Request ▸ Rewrite the data items as a numbered list, starting with the line that contains "Given: Enable Ortsvorwahl" and continuing through the end of the data items, omitting blank lines. Leave the pictures out of your answer.

(Data items)
========
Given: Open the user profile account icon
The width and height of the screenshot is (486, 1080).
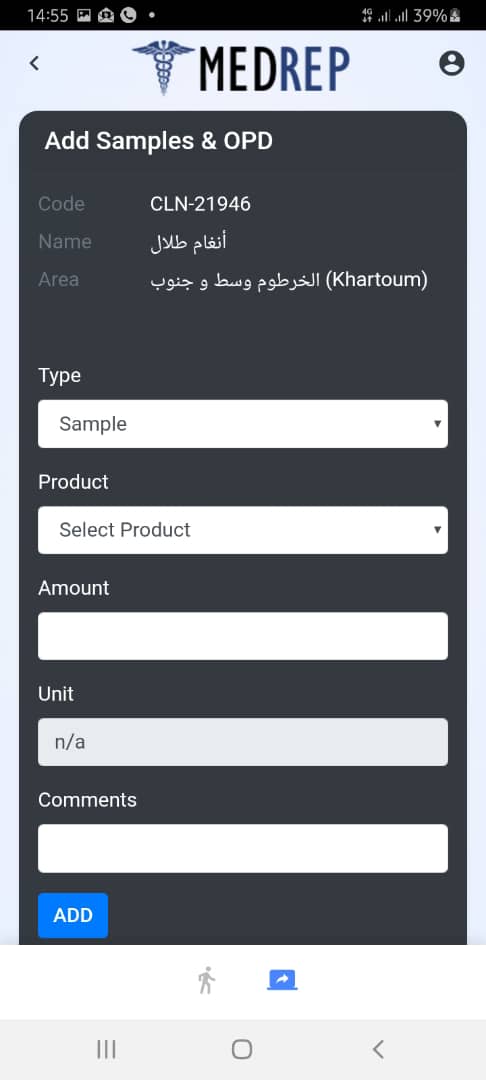Looking at the screenshot, I should coord(452,63).
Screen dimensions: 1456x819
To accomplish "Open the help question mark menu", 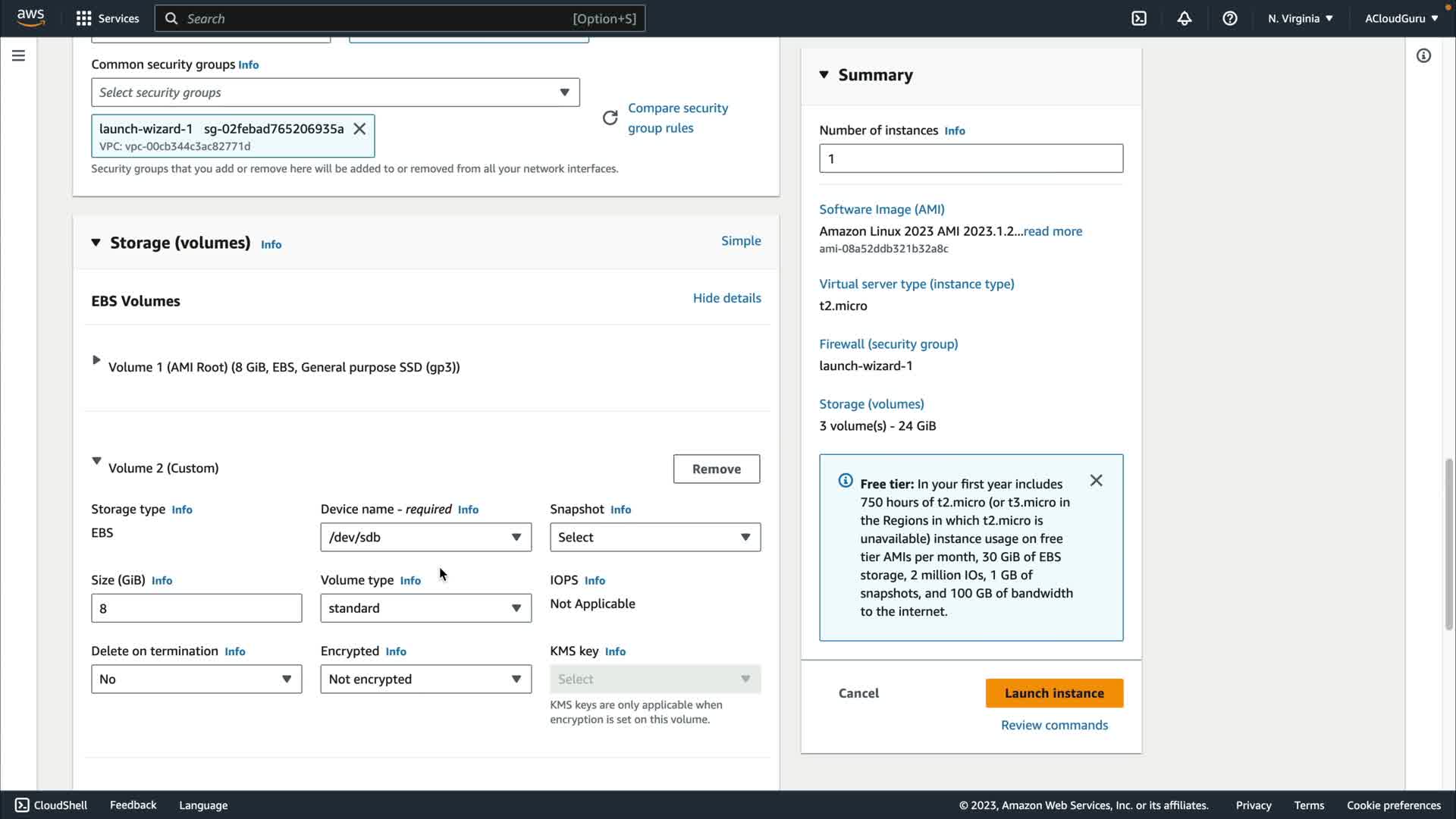I will (1230, 18).
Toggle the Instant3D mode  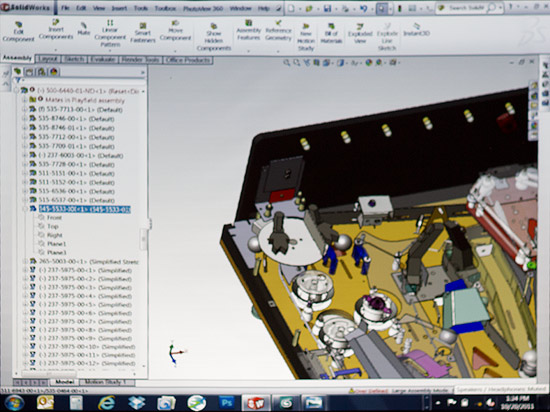pyautogui.click(x=417, y=30)
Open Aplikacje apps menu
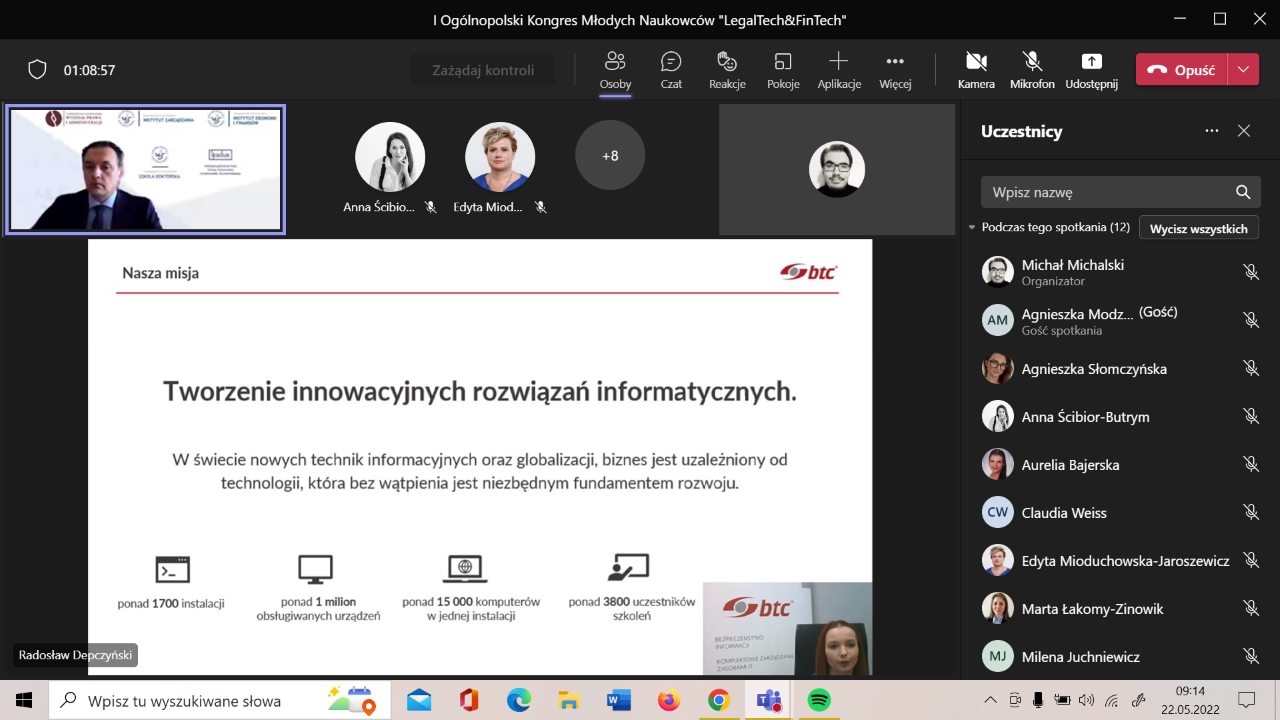This screenshot has width=1280, height=720. tap(839, 70)
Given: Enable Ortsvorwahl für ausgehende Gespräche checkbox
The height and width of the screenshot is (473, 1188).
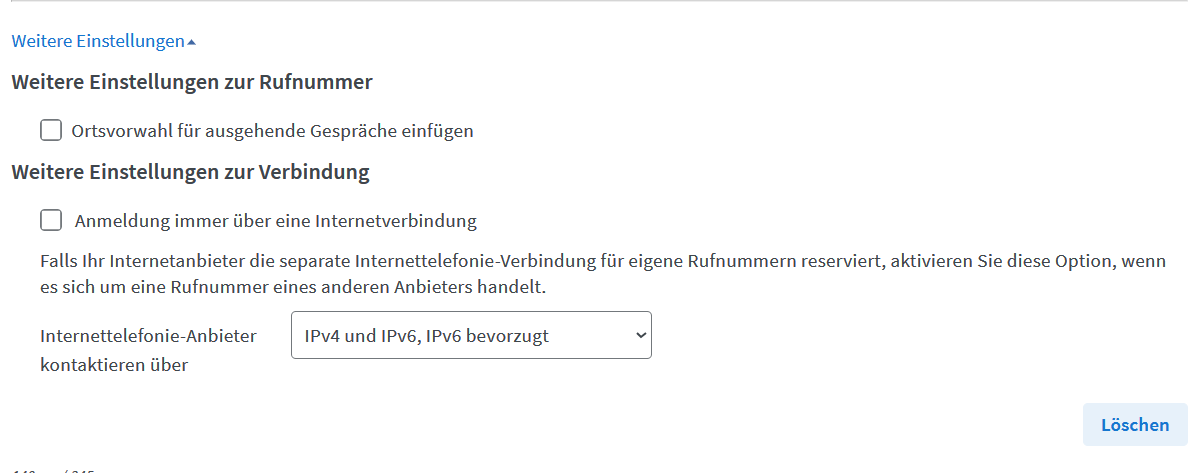Looking at the screenshot, I should point(51,131).
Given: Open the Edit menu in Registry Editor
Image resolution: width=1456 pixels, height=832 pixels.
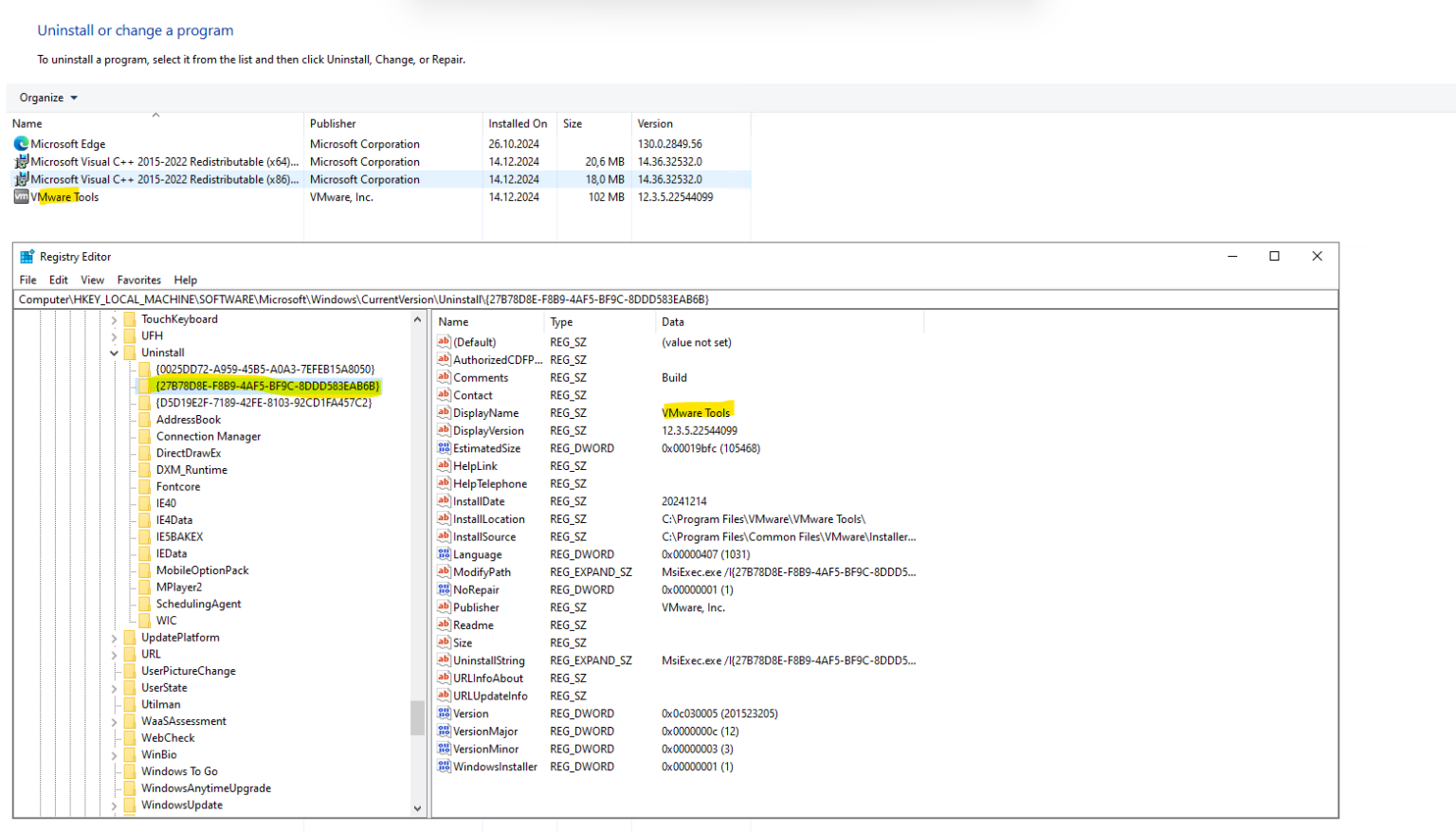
========
Solved problem ▸
1. Given: Enable Ortsvorwahl für ausgehende Gespräche checkbox
2. The height and width of the screenshot is (473, 1188).
3. Looking at the screenshot, I should point(51,131).
4. Given: Open the Edit menu in Registry Editor
5. Image resolution: width=1456 pixels, height=832 pixels.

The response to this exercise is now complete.